As I scroll through my social media feeds on a day when the election results are in I feel a roller coaster of emotions. I see great sadness and anger countered by elation and hope. What a divide! I feel a physical heaviness on my chest to see the gnarly cut that so many friends and acquaintances bare today and it also bothers me to read some of the voter shaming that has ensued. I tend to stay away from engaging in political debates on social media because I don’t think it ever ends well. The likelihood of changing someone’s viewpoint on a Facebook post is slim, but the likelihood of turning off a friend is high. It’s just not worth it to me. But after reading some harsh words today I felt compelled to write the post: What I’ve Learned About Tolerance.
I’m a Midwestern girl raised by proud conservative parents. Once I become old enough to understand politics I followed elections with fervor. I took on my parent’s view points as my own because I didn’t have any outside influences as compelling as them. I would get into heated debates with my friends if they disagreed with my views to the point that I began to look at them differently and I questioned their judgement. I never tried to understand why they may feel differently, I simply had tunnel vision on my political views and that was that.
And then I grew up
After getting married my husband and I moved to the San Francisco Bay Area and we were in for quite a change! We went from a predominantly conservative, white upper middle class community to being thrust into so much diversity that it was a daily education on learning new ways of life. It was eye opening and truly a time of real personal growth for me. I watched and listened to people from different backgrounds and I came to an understanding of why people have different perspectives.
And boy, was I in for a rude awakening in the 2008 election between Barack Obama and Jon McCain. Talk about standing all alone on an island when it comes to political water cooler talk in the office! Although my social views were more liberal I leaned conservative in other aspects that I valued. As I attempted to stand my ground with my proud liberal friends and co-workers who were baffled by my differing opinion, I realized they were probably looking at me a bit differently once they learned my views. And they were undoubtedly questioning my judgement just as I had done in the past.

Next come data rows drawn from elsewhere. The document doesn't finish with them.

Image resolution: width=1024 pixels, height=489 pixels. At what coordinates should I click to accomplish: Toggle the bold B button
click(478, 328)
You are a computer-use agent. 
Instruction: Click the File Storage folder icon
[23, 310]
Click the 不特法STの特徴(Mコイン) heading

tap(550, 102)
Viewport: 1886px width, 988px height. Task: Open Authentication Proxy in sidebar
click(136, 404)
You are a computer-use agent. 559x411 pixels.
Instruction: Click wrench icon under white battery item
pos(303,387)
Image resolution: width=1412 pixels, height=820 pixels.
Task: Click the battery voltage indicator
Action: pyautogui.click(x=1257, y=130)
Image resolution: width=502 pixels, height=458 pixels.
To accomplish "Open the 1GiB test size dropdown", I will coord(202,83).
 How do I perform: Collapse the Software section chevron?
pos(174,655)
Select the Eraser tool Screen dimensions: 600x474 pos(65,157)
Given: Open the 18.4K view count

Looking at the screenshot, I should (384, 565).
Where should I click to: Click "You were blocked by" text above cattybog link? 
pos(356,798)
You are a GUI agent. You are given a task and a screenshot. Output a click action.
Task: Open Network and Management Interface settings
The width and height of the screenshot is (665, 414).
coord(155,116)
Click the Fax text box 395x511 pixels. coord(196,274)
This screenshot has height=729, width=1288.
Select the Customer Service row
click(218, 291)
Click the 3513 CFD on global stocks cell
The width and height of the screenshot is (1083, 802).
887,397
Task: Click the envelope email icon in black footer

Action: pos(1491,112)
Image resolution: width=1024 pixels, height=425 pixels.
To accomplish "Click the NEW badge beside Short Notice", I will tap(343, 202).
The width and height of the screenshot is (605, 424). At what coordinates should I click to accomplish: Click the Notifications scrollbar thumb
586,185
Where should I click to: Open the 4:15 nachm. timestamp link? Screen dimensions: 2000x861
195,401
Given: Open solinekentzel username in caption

Showing Grace in Tolerance
When Obama won I wasn’t upset. I recognized the gravity in the moment and I understood that the country wanted change and he represented that. I shed hopeful tears while watching a history making event take place and I immediately prayed for him and rooted for him to be that game changer. After all, rooting for him to fail so that I could say I told you so was rooting for America to fail and why on earth would I want that? And I certainly never uttered a single hateful thing on Facebook about other people’s choices or questioned their intelligence.
What I took away from my time in California was a great deal of tolerance and acceptance. I learned to talk less and listen more. I learned to have empathy for people with different backgrounds than me and made an effort to understand why they feel the way they do. Tolerating other ways of thinking and attempting to learn from it shows real grace and quit frankly, it feels a lot better than condemning and feeling hatred for those that feel differently than you.
As we embark on a new change for our country I cross my fingers and hope that our next president will rise to the challenge and defy the fearful expectations (including my own) and become a great president. As Hillary Clinton said in her dignified and heartfelt concession speech today; “We owe him an open mind and a chance to lead.” #ImWithHer on that. I hope that those who are jubilant at the outcome handle it with grace and humility, and I hope those with broken hearts begin to heal soon. Whether you are posting mournful or celebratory messages today on your social media pages, speak out with dignity and poise. Consider how your words effect people. Tolerance and understanding will go a long way to heal this nation and it starts with us.